Appeal from a decision of the Unemployment Insurance Appeal Board, filed June 8, 2007, which assessed Automotive Service Systems, Inc. for additional unemployment insurance contributions.

Automotive Service Systems, Inc. is in the business of dispatching drivers to clients in need of transportation services. It maintains a list of between 30 and 50 drivers compiled through referrals from drivers it has previously used. The Unemployment Insurance Appeal Board found that an employment relationship existed between Automotive and the drivers and assessed it additional unemployment insurance contributions in the amount of $19,754.76. Automotive appeals.

Initially, we note that the existence of an employment relationship is a factual issue for the Board to decide and its determination will be upheld if supported by substantial evidence (see Matter of Concourse Ophthalmology Assoc. [Roberts], 60 NY2d 734, 736 [1983]; Matter of Parisi [Commissioner of Labor], 54 AD3d 456, 457 [2008]).
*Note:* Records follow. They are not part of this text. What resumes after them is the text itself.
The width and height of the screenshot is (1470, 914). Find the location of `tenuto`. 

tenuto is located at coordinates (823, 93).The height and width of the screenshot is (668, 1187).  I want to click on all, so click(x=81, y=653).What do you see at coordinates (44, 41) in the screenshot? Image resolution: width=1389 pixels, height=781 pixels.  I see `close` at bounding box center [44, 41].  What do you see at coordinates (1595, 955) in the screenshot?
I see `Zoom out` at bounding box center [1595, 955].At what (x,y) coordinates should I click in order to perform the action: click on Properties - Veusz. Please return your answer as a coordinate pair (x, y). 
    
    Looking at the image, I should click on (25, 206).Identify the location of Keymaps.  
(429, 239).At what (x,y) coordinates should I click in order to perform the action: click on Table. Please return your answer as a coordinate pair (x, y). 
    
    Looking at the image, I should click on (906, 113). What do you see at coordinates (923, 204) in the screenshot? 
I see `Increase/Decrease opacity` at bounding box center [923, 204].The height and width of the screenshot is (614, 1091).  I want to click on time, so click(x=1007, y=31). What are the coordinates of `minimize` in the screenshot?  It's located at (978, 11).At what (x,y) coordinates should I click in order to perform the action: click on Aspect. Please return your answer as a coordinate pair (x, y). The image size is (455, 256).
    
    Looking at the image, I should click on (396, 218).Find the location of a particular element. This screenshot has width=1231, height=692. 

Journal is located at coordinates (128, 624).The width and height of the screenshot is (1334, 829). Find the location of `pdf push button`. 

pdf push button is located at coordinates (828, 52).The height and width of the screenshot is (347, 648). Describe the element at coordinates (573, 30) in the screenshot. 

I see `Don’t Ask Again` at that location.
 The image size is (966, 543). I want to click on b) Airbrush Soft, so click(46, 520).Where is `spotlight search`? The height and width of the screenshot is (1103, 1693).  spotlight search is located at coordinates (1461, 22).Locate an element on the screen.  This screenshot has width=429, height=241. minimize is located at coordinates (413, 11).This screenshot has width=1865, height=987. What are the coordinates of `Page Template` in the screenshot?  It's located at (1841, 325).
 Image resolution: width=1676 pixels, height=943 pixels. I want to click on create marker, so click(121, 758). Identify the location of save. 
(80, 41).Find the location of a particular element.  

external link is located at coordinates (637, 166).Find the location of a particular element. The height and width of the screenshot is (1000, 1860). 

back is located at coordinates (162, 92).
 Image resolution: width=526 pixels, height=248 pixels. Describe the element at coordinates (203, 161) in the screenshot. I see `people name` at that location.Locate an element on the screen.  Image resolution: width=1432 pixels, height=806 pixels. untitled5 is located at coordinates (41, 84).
While no single factor is determinative, control over the results produced or the means used to achieve those results are pertinent considerations, with the latter being more important (see Matter of Ted Is Back Corp. [Roberts], 64 NY2d 725, 726 [1984]; Matter of Booth [Eagle Intl., Inc.—Commissioner of Labor], 26 AD3d 692, 692-693 [2006]). [*2]

In the case at hand, evidence was adduced that Automotive paid the drivers a set percentage of the fee it charged, plus gratuities and expenses, without regard to whether it received payment from its clients, and it tendered payment after the drivers completed the trip sheets it supplied. In addition, it provided the drivers with specific pickup and drop-off information and required them to arrive 10 minutes in advance, wear dark-colored business attire, drive a luxury sedan and hold up a sign with either Automotive's name or the name of the client's company. Automotive also provided workers' compensation coverage and fielded all customer complaints. Notwithstanding the existence of evidence that would support a contrary conclusion, the foregoing indicates that Automotive exercised sufficient control over important aspects of the drivers' work to be considered their employer (see Matter of Human Performance, Inc. [Commissioner of Labor], 28 AD3d 971, 972 [2006]). Inasmuch as substantial evidence supports the Board's decision, we decline to disturb it (see e.g. Matter of De Paiva [Olympic Limousine—Commissioner of Labor], 270 AD2d 534 [2000]; Matter of Freidenberg [Limousine Resources Mgt. Corp.—Sweeney], 235 AD2d 866 [1997]; cf. Matter of Pavan [UTOG 2-Way Radio Assn.—Hartnett], 173 AD2d 1036 [1991], lv denied 78 NY2d 857 [1991]).

Cardona, P.J., Peters, Carpinello, Lahtinen and Kavanagh, JJ., concur. Ordered that the decision is affirmed, without costs.